Content starts

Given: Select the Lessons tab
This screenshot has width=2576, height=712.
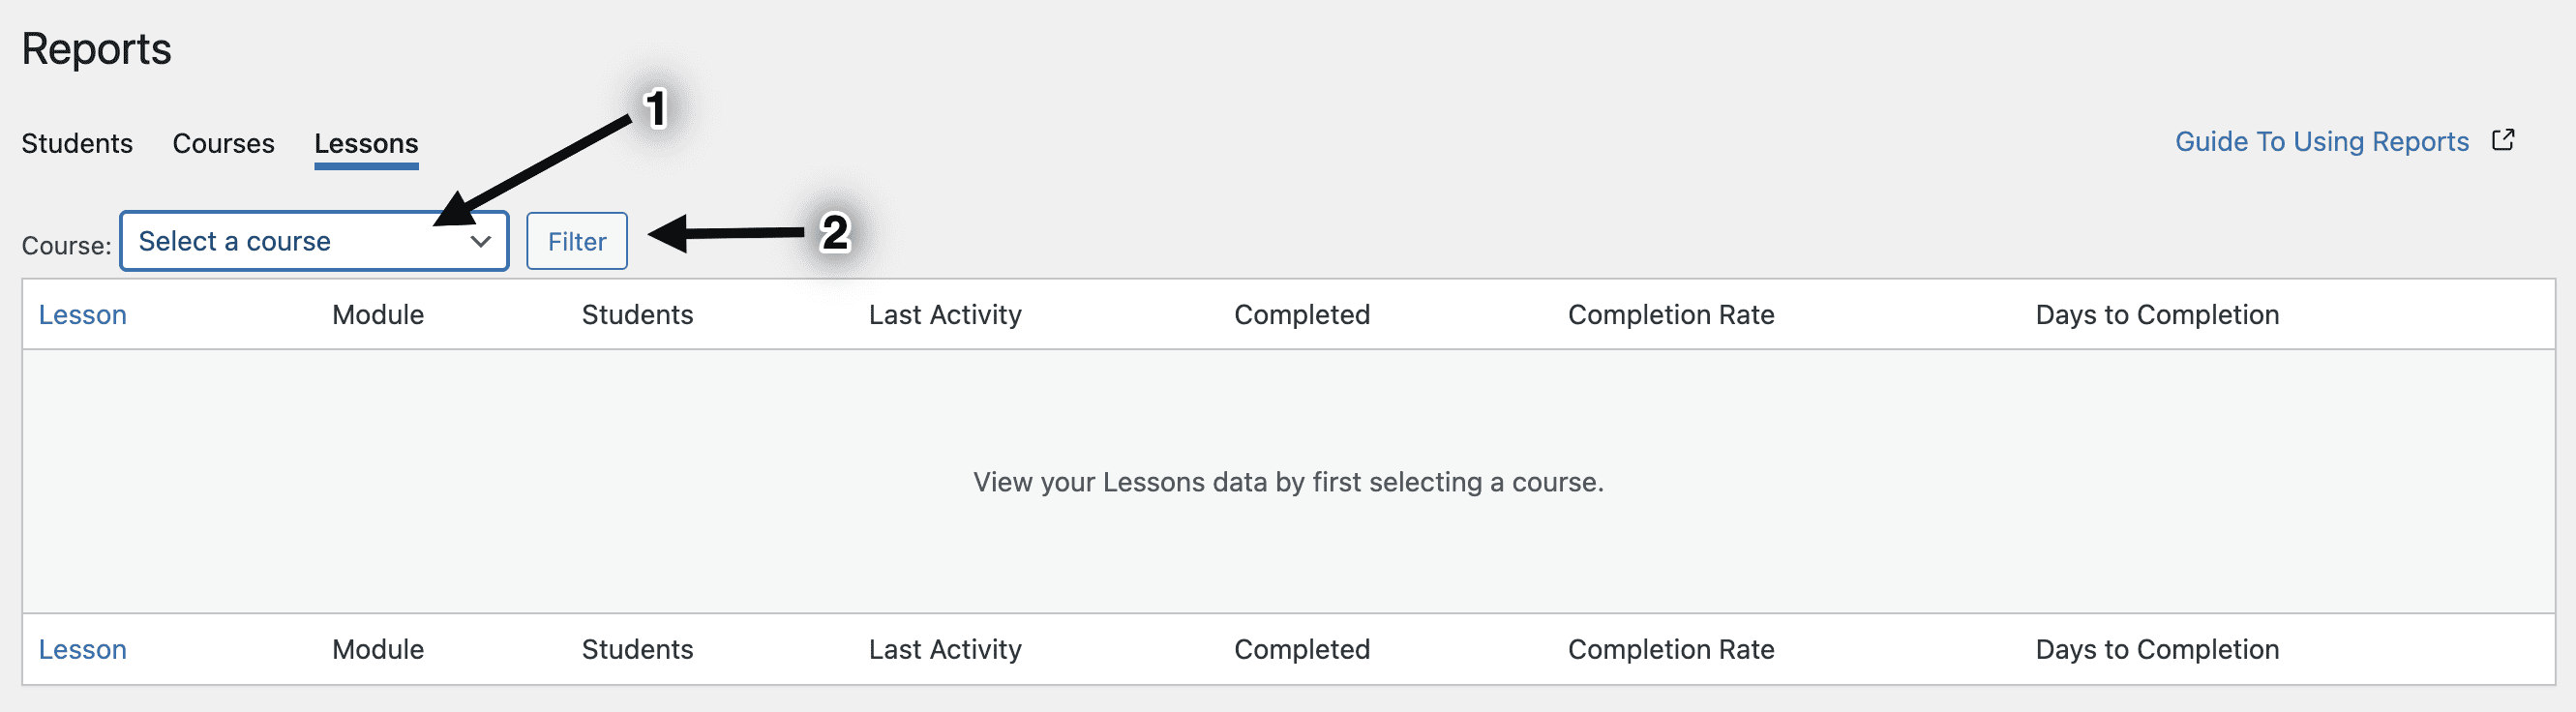Looking at the screenshot, I should point(366,144).
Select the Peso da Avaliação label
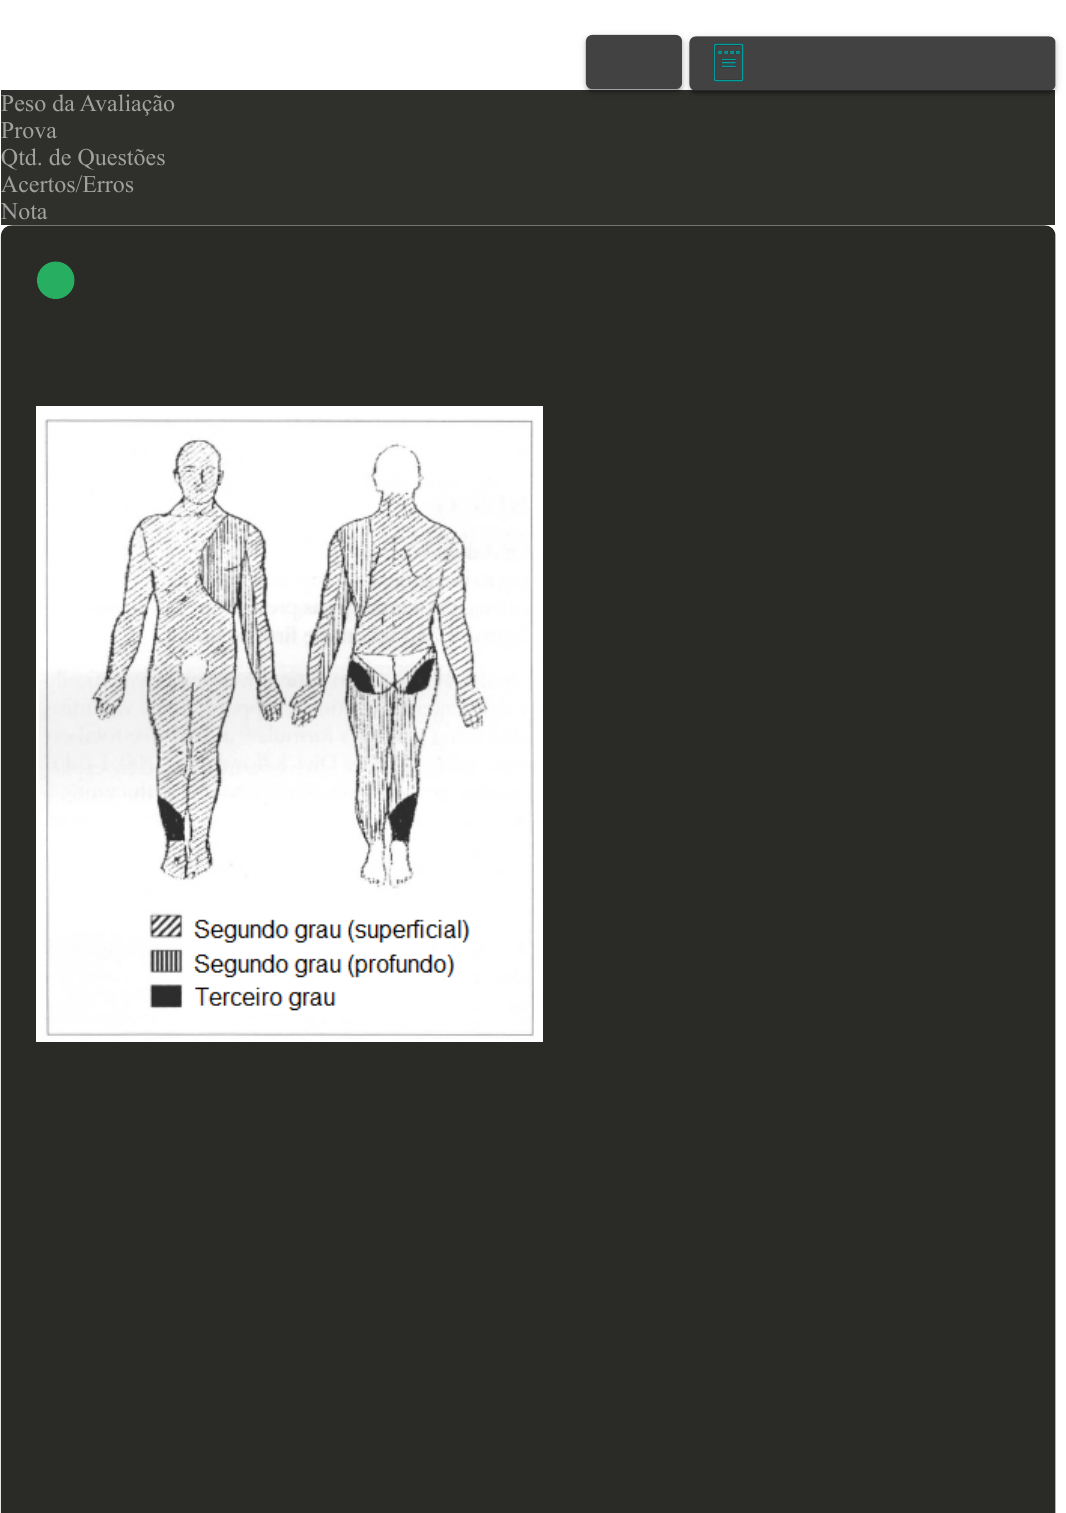Screen dimensions: 1066x1513 [x=88, y=104]
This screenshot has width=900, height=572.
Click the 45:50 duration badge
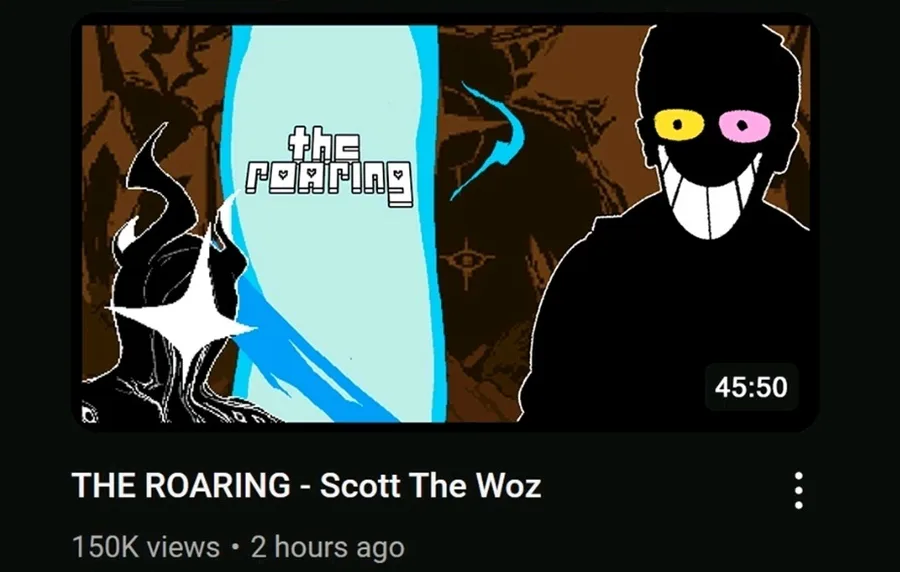(x=751, y=387)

Content ends

EXERCISE GOAL: Everything from the line containing "This screenshot has width=2576, height=712." through the last line of the entries is to be output exactly as written, minus any pictures.

ANSWER SPACE:
This screenshot has width=2576, height=712.
Looking at the screenshot, I should point(366,144).
Select the Peso da Avaliação label
Screen dimensions: 1066x1513 [x=88, y=104]
This screenshot has width=900, height=572.
Click the 45:50 duration badge
(x=751, y=387)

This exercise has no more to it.